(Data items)
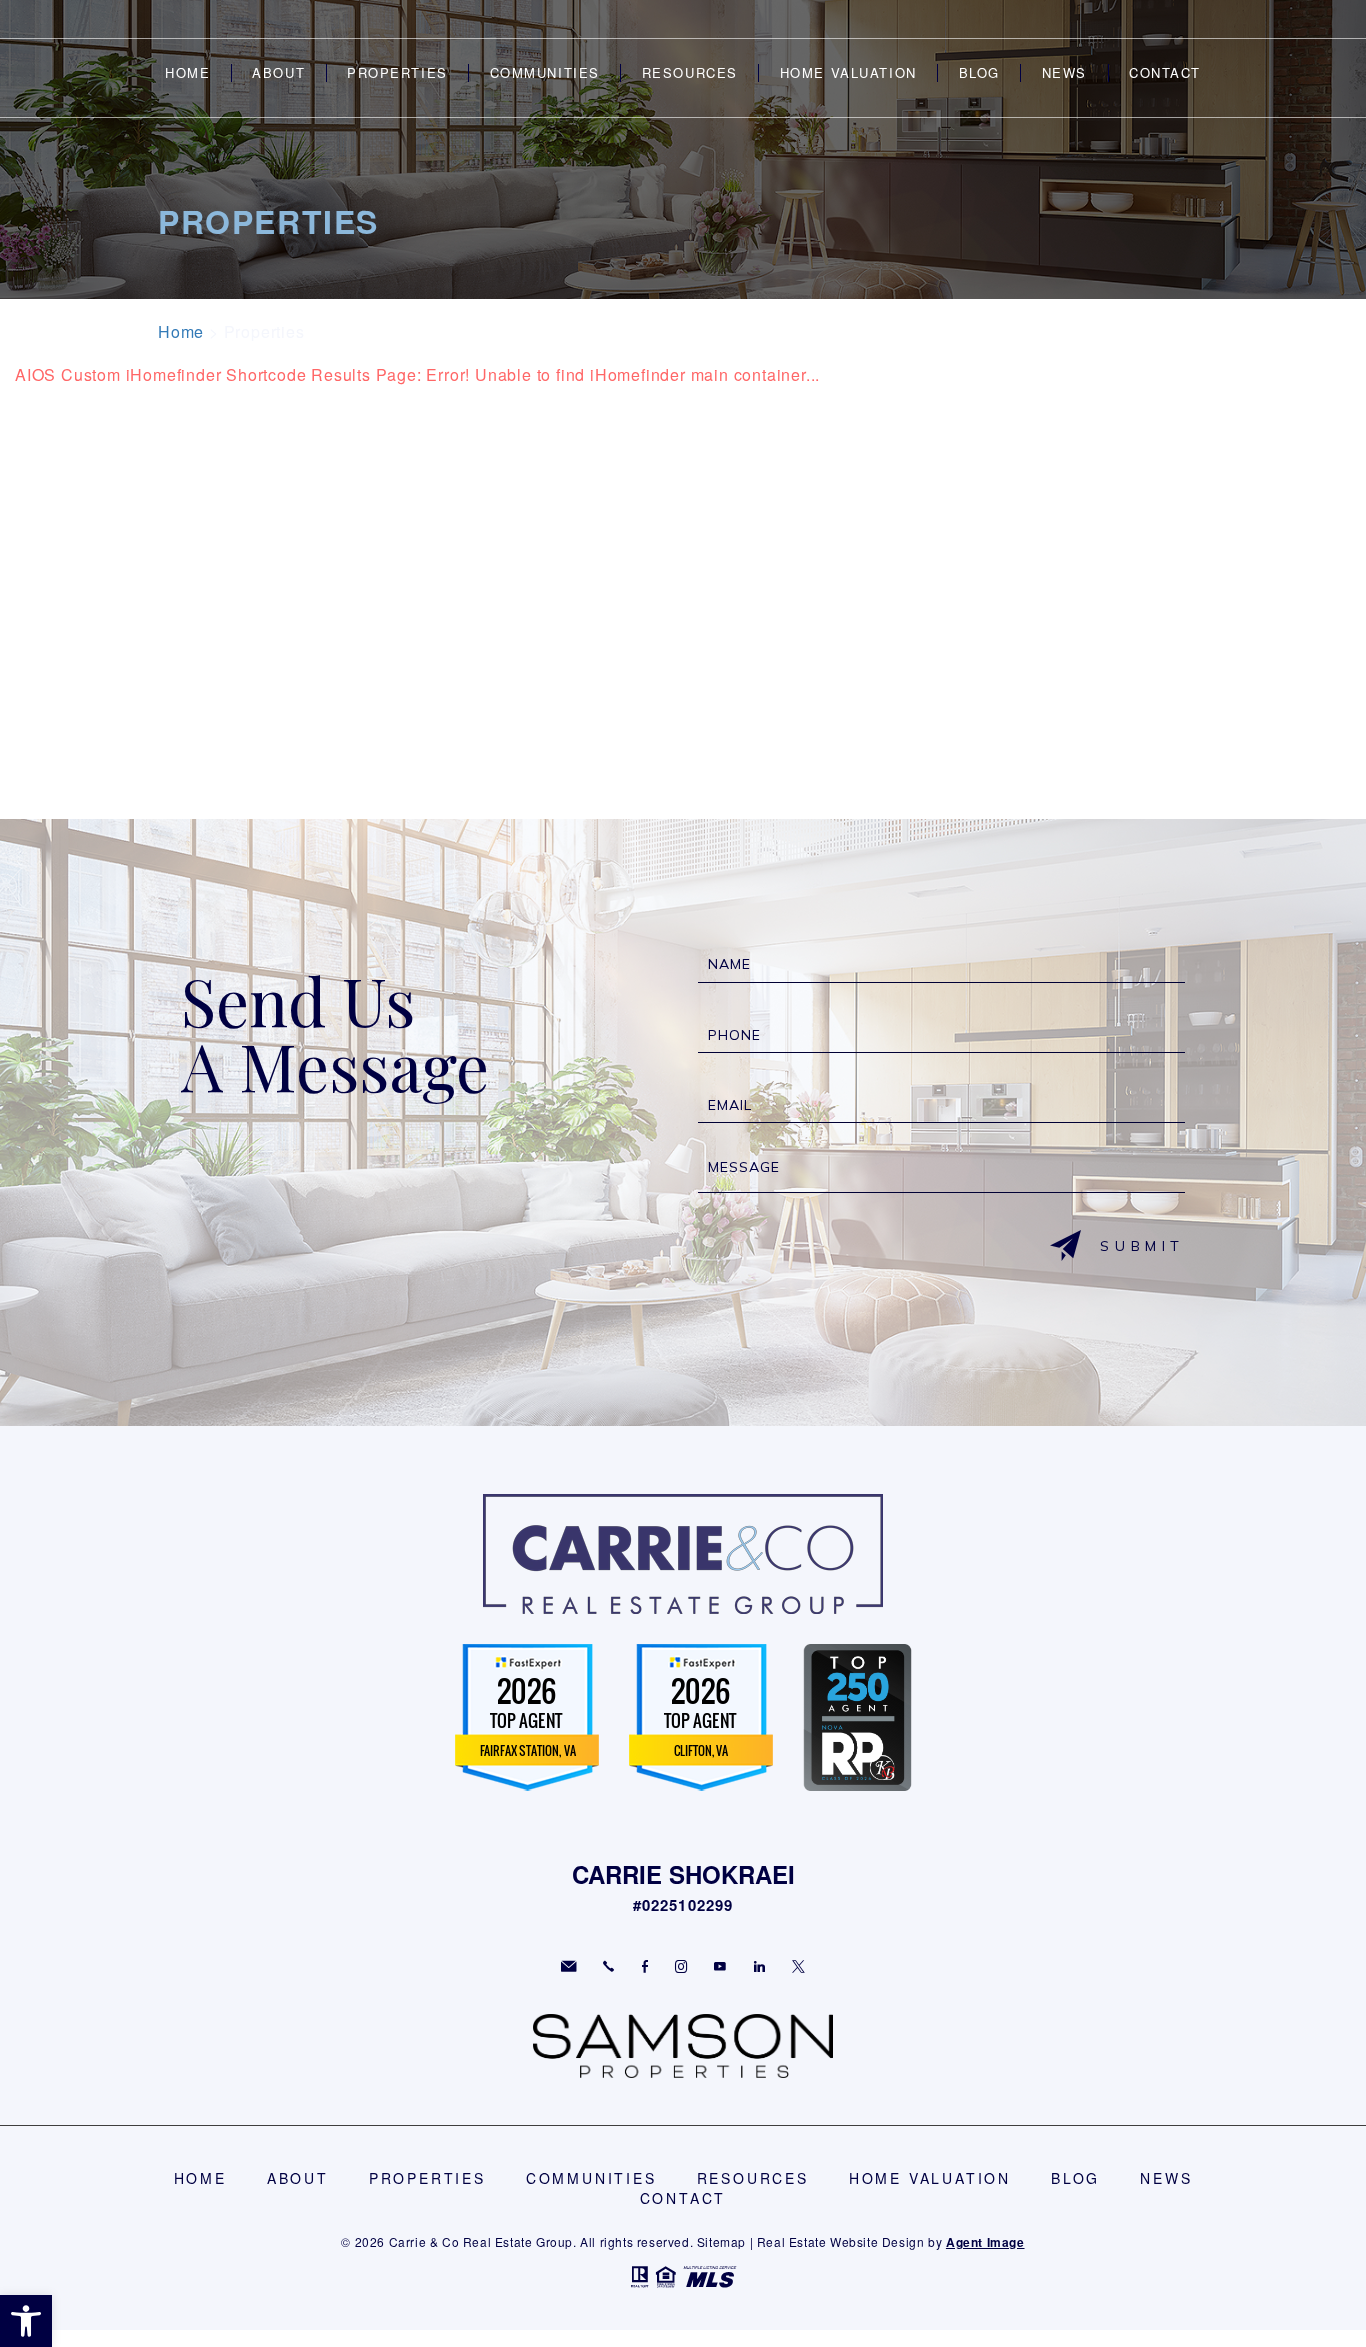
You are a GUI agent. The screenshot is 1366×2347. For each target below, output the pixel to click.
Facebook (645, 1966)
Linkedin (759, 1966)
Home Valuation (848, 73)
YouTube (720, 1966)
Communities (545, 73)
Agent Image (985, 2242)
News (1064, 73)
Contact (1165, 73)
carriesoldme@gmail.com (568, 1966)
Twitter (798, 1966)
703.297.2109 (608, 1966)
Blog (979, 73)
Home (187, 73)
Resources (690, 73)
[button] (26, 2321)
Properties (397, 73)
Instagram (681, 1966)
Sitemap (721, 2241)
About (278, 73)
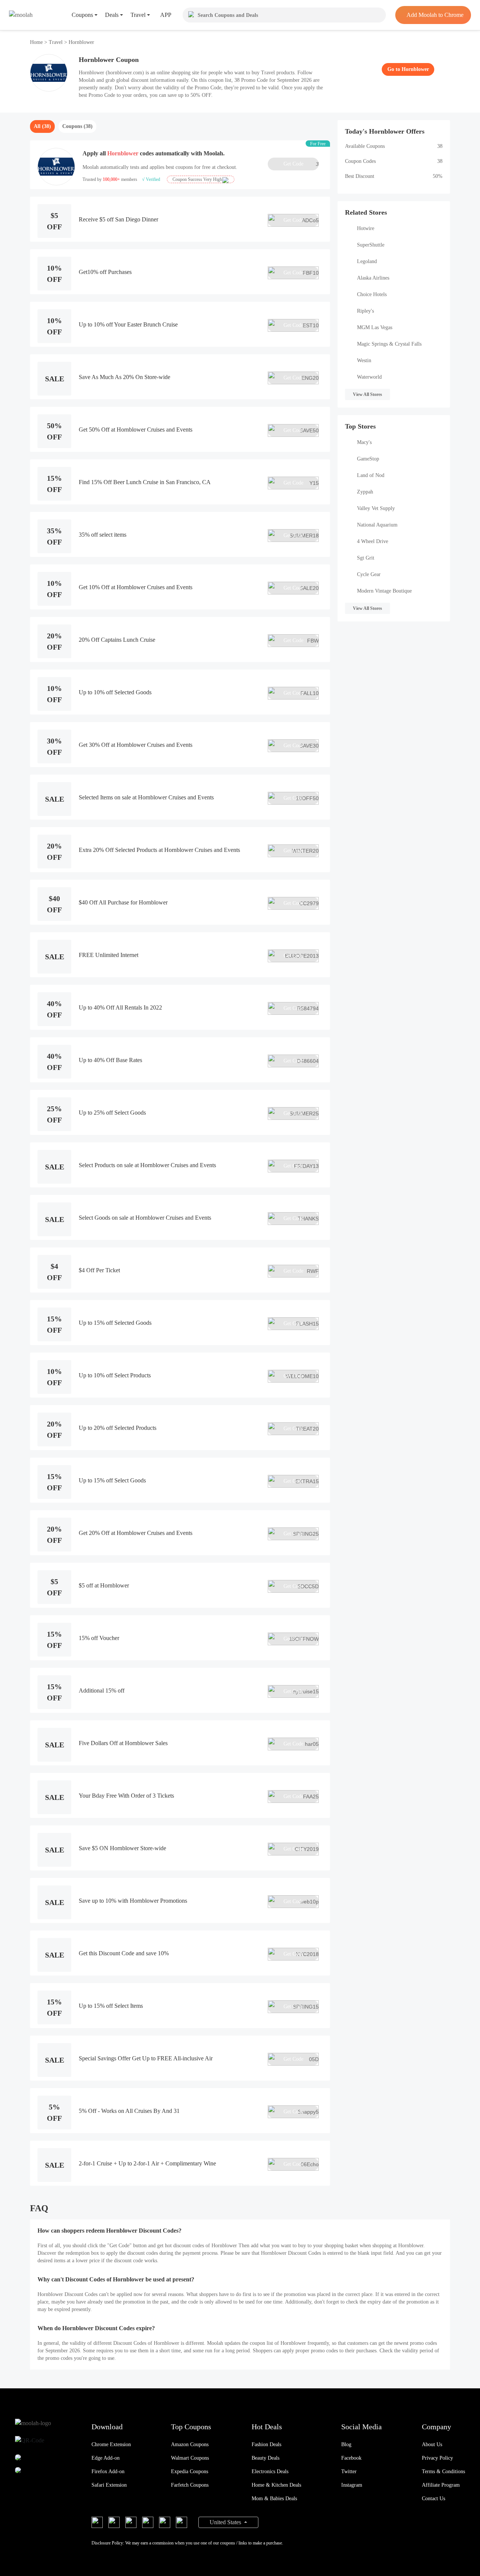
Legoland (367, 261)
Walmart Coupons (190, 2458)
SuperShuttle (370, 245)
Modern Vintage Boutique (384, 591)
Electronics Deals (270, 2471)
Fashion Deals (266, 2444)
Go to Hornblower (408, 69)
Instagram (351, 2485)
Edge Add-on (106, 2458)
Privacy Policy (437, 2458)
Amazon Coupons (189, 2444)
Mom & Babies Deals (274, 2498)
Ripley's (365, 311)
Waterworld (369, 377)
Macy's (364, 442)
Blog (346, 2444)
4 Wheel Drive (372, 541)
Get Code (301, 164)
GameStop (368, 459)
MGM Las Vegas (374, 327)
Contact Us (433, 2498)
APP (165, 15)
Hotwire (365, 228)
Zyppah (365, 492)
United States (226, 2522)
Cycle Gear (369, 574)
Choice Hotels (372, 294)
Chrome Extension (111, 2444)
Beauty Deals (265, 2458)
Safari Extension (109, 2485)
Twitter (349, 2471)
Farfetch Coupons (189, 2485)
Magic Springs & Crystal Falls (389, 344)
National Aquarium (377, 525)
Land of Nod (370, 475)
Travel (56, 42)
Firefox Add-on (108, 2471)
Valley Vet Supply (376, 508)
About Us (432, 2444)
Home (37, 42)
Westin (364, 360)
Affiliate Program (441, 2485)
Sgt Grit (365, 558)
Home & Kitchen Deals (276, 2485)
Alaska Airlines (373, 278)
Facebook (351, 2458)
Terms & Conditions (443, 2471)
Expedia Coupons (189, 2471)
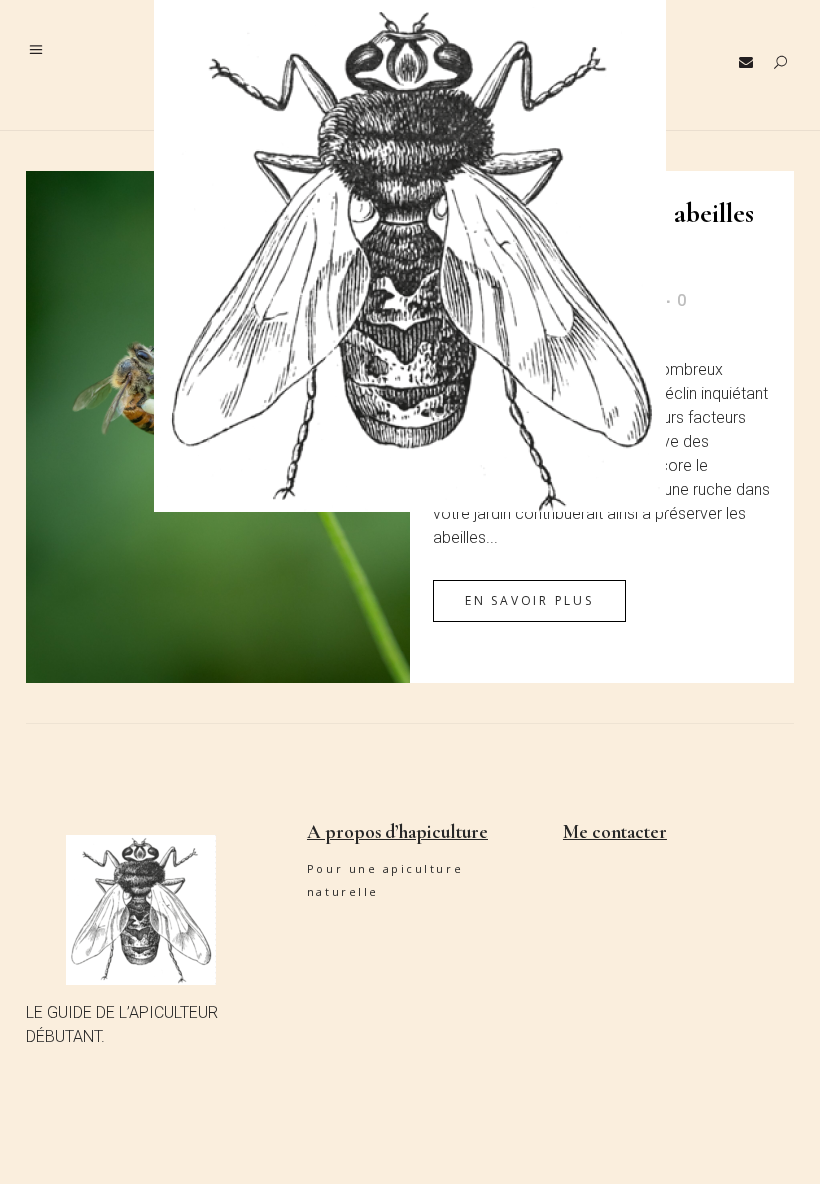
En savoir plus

**Assignment**
If the data includes images, skip them and copy every line exactly.

**Task output**
You are a GUI agent. The screenshot is 1366×2347. For each target below, output the pixel to click.
Facebook (645, 1966)
Linkedin (759, 1966)
Home Valuation (848, 73)
YouTube (720, 1966)
Communities (545, 73)
Agent Image (985, 2242)
News (1064, 73)
Contact (1165, 73)
carriesoldme@gmail.com (568, 1966)
Twitter (798, 1966)
703.297.2109 (608, 1966)
Blog (979, 73)
Home (187, 73)
Resources (690, 73)
[button] (26, 2321)
Properties (397, 73)
Instagram (681, 1966)
Sitemap (721, 2241)
About (278, 73)
Legoland (367, 261)
Walmart Coupons (190, 2458)
SuperShuttle (370, 245)
Modern Vintage Boutique (384, 591)
Electronics Deals (270, 2471)
Fashion Deals (266, 2444)
Go to Hornblower (408, 69)
Instagram (351, 2485)
Edge Add-on (106, 2458)
Privacy Policy (437, 2458)
Amazon Coupons (189, 2444)
Mom & Babies Deals (274, 2498)
Ripley's (365, 311)
Waterworld (369, 377)
Macy's (364, 442)
Blog (346, 2444)
4 Wheel Drive (372, 541)
Get Code (301, 164)
GameStop (368, 459)
MGM Las Vegas (374, 327)
Contact Us (433, 2498)
APP (165, 15)
Hotwire (365, 228)
Zyppah (365, 492)
United States (226, 2522)
Cycle Gear (369, 574)
Choice Hotels (372, 294)
Chrome Extension (111, 2444)
Beauty Deals (265, 2458)
Safari Extension (109, 2485)
Twitter (349, 2471)
Farfetch Coupons (189, 2485)
Magic Springs & Crystal Falls (389, 344)
National Aquarium (377, 525)
Land of Nod (370, 475)
Travel (56, 42)
Firefox Add-on (108, 2471)
Valley Vet Supply (376, 508)
About Us (432, 2444)
Home (37, 42)
Westin (364, 360)
Affiliate Program (441, 2485)
Sgt Grit (365, 558)
Home & Kitchen Deals (276, 2485)
Alaska Airlines (373, 278)
Facebook (351, 2458)
Terms & Conditions (443, 2471)
Expedia Coupons (189, 2471)
En savoir plus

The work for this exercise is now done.